§ YOUR OBJECTIVE
To complete the exercise, repeat every record exactly as it stands.

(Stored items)

========

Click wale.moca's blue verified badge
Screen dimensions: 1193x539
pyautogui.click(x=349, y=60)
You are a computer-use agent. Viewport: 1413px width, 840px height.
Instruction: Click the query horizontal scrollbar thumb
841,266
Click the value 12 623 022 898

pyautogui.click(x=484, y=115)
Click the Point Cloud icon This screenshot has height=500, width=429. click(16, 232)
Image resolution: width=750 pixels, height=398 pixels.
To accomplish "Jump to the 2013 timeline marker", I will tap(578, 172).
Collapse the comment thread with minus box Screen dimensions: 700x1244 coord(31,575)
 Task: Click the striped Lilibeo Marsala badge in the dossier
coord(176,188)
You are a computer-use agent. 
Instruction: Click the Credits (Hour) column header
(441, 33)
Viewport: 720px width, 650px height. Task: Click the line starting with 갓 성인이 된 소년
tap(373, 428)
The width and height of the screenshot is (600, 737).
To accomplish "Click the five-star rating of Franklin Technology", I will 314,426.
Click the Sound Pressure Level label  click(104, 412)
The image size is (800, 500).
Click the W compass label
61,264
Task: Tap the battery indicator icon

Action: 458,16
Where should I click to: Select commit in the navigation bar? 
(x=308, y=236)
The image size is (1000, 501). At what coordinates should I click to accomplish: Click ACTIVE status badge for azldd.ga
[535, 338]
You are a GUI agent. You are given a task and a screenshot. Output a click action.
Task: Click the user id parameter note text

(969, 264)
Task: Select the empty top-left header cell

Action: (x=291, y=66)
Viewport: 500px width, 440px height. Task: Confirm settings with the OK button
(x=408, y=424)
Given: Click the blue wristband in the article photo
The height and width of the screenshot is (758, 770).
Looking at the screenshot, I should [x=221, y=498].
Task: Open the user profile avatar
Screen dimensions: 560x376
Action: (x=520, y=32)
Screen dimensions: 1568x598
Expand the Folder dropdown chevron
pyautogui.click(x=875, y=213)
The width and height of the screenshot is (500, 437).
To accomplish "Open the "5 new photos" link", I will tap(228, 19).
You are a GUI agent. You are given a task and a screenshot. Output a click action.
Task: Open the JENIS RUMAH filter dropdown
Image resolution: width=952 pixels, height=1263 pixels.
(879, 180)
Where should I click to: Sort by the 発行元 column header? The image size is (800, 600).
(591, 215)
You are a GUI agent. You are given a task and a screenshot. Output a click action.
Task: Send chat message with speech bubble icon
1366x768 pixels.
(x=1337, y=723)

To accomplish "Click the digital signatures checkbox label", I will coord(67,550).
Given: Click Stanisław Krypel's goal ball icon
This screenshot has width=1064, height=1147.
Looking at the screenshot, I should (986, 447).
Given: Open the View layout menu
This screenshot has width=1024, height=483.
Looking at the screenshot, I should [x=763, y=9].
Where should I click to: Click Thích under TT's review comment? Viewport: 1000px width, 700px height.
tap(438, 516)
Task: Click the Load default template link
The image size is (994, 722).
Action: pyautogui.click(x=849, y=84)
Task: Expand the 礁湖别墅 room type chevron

========

§ TASK ANSWER
Click wale.moca's blue verified badge
Screen dimensions: 1193x539
pyautogui.click(x=349, y=60)
You are a computer-use agent. Viewport: 1413px width, 840px height.
Instruction: Click the query horizontal scrollbar thumb
841,266
Click the value 12 623 022 898

pyautogui.click(x=484, y=115)
Click the Point Cloud icon This screenshot has height=500, width=429. click(16, 232)
Image resolution: width=750 pixels, height=398 pixels.
To accomplish "Jump to the 2013 timeline marker", I will tap(578, 172).
Collapse the comment thread with minus box Screen dimensions: 700x1244 coord(31,575)
 Task: Click the striped Lilibeo Marsala badge in the dossier
coord(176,188)
You are a computer-use agent. 
Instruction: Click the Credits (Hour) column header
(441, 33)
Viewport: 720px width, 650px height. Task: Click the line starting with 갓 성인이 된 소년
tap(373, 428)
The width and height of the screenshot is (600, 737).
To accomplish "Click the five-star rating of Franklin Technology", I will 314,426.
Click the Sound Pressure Level label  click(104, 412)
The image size is (800, 500).
Click the W compass label
61,264
Task: Tap the battery indicator icon

Action: 458,16
Where should I click to: Select commit in the navigation bar? 
(x=308, y=236)
The image size is (1000, 501). At what coordinates should I click to accomplish: Click ACTIVE status badge for azldd.ga
[535, 338]
You are a GUI agent. You are given a task and a screenshot. Output a click action.
Task: Click the user id parameter note text

(969, 264)
Task: Select the empty top-left header cell

Action: (x=291, y=66)
Viewport: 500px width, 440px height. Task: Confirm settings with the OK button
(x=408, y=424)
Given: Click the blue wristband in the article photo
The height and width of the screenshot is (758, 770).
Looking at the screenshot, I should [x=221, y=498].
Task: Open the user profile avatar
Screen dimensions: 560x376
Action: (x=520, y=32)
Screen dimensions: 1568x598
Expand the Folder dropdown chevron
pyautogui.click(x=875, y=213)
The width and height of the screenshot is (500, 437).
To accomplish "Open the "5 new photos" link", I will tap(228, 19).
You are a GUI agent. You are given a task and a screenshot. Output a click action.
Task: Open the JENIS RUMAH filter dropdown
Image resolution: width=952 pixels, height=1263 pixels.
(879, 180)
Where should I click to: Sort by the 発行元 column header? The image size is (800, 600).
(591, 215)
You are a GUI agent. You are given a task and a screenshot. Output a click action.
Task: Send chat message with speech bubble icon
1366x768 pixels.
(x=1337, y=723)

To accomplish "Click the digital signatures checkbox label", I will coord(67,550).
Given: Click Stanisław Krypel's goal ball icon
This screenshot has width=1064, height=1147.
Looking at the screenshot, I should (986, 447).
Given: Open the View layout menu
This screenshot has width=1024, height=483.
Looking at the screenshot, I should [x=763, y=9].
Where should I click to: Click Thích under TT's review comment? Viewport: 1000px width, 700px height.
tap(438, 516)
Task: Click the Load default template link
The image size is (994, 722).
Action: pyautogui.click(x=849, y=84)
Task: Expand the 礁湖别墅 room type chevron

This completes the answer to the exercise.